Warner includes a Dolby Atmos soundtrack (which can be downgraded to 7.1 Dolby TrueHD), and, interestingly, a 7.1 DTS-HD Master Audio mix to which the disc defaults. The soundtrack is plum fantastic here, and replicates the theatrical experience. All elements are perfectly balanced, and there are some truly immersive action sequences. Ambient effects, like a storm, jungle noise and wind, surround viewers, and dialogue is crystal clear, whether delivered front and center or directionally. Action effects are bombastic and realistic, and the surrounds and LFE get a heavy workout.
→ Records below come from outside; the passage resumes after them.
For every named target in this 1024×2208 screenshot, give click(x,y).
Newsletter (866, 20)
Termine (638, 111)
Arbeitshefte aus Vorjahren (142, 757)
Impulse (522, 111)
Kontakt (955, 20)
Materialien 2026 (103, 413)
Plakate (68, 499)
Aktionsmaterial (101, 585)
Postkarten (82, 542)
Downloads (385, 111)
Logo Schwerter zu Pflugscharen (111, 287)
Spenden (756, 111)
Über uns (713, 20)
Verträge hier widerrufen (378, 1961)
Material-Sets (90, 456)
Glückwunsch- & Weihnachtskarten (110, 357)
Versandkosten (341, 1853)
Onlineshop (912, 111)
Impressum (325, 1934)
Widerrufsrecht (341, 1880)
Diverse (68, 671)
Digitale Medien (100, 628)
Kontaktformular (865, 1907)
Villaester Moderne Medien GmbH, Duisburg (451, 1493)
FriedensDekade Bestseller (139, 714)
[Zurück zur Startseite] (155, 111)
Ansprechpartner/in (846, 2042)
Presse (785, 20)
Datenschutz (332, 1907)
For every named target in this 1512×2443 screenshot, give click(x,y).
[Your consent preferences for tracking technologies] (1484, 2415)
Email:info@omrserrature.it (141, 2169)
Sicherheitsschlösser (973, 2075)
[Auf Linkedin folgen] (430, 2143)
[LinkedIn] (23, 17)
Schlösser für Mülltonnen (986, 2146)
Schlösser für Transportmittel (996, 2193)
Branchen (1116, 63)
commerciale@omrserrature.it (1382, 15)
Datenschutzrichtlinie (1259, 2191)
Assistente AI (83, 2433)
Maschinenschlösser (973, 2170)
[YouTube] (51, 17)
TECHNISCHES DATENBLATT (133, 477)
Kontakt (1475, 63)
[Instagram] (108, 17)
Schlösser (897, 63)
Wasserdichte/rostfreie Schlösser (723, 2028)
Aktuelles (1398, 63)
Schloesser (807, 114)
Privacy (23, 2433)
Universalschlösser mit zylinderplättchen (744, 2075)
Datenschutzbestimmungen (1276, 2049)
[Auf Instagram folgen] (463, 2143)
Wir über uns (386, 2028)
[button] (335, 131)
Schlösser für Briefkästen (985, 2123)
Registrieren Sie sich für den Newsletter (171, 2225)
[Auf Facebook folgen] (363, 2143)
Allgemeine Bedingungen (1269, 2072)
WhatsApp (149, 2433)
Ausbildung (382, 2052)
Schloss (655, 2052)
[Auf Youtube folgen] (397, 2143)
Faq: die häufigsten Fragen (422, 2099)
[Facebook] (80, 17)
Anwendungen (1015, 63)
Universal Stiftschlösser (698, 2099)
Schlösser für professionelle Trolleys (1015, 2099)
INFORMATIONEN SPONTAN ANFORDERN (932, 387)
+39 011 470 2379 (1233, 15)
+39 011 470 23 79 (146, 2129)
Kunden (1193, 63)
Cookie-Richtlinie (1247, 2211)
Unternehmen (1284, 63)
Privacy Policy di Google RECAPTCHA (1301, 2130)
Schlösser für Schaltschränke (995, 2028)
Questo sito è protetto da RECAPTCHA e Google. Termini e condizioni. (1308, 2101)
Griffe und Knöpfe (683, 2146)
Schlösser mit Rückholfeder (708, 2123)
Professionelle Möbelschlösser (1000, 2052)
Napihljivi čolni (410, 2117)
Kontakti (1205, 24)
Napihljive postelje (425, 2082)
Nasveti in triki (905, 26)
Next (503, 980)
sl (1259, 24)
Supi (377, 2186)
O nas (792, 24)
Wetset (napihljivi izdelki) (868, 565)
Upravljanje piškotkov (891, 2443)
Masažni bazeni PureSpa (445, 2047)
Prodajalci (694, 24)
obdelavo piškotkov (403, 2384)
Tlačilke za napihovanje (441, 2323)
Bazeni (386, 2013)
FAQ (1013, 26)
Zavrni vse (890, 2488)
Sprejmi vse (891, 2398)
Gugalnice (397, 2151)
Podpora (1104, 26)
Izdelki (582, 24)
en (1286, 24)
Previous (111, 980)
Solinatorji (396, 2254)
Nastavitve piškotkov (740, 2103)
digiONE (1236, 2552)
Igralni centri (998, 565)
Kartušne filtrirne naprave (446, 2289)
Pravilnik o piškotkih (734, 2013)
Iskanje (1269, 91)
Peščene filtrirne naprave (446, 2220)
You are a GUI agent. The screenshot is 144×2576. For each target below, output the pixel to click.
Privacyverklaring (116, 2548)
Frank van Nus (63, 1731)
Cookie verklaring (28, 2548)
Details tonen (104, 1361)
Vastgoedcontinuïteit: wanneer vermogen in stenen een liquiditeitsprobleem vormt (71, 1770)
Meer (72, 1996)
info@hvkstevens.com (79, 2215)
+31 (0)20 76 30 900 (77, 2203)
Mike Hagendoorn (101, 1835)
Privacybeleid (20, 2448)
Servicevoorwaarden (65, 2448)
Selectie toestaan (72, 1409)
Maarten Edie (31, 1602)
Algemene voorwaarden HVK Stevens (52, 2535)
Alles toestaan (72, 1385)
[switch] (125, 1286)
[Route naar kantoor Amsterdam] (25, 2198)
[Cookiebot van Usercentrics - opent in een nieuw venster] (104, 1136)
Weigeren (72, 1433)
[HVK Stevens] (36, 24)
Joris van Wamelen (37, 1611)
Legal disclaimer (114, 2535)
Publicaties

The score and musical selections are layered appropriately, and I don't have a single complaint about this mix. French, Spanish and Portuguese 5.1 Dolby Digital dubs are included, as are English SDH, French, Spanish and Portuguese subs.
PACKAGING AND EXTRAS:
This two-disc "combo pack" includes the 4K disc, a Blu-ray and an UltraViolet HD digital copy. The discs are packed in a black eco-case that is wrapped in a slipcover. Both discs offer an Audio Commentary by Director Jordan Vogt-Roberts, and the remaining extras are found on the Blu-ray. You get two featurettes about Kong, Summoning a God (11:39/HD) and Realizing an Icon (12:47/HD); On Location: Vietnam (5:38/HD); Tom Hiddleston: Intrepid Traveler (6:53/HD); Through the Lens: Brie Larson's Photography (2:19/HD); Monarch Files 2.0 (7:58/HD); and four Deleted Scenes (3:45/HD).
This new Kong outing is lean and filled with action, and is a promising addition to the universe Warner Brothers began with 2014's Godzilla remake. Director Jordan Vogt-Roberts leads Tom Hiddleston, Brie Larson, John Goodman and Samuel L. Jackson into battle on Skull Island, and Kong emerges king. The 4K Ultra HD offers a strong picture, excellent soundtrack, and a couple of decent bonus features. Highly Recommended.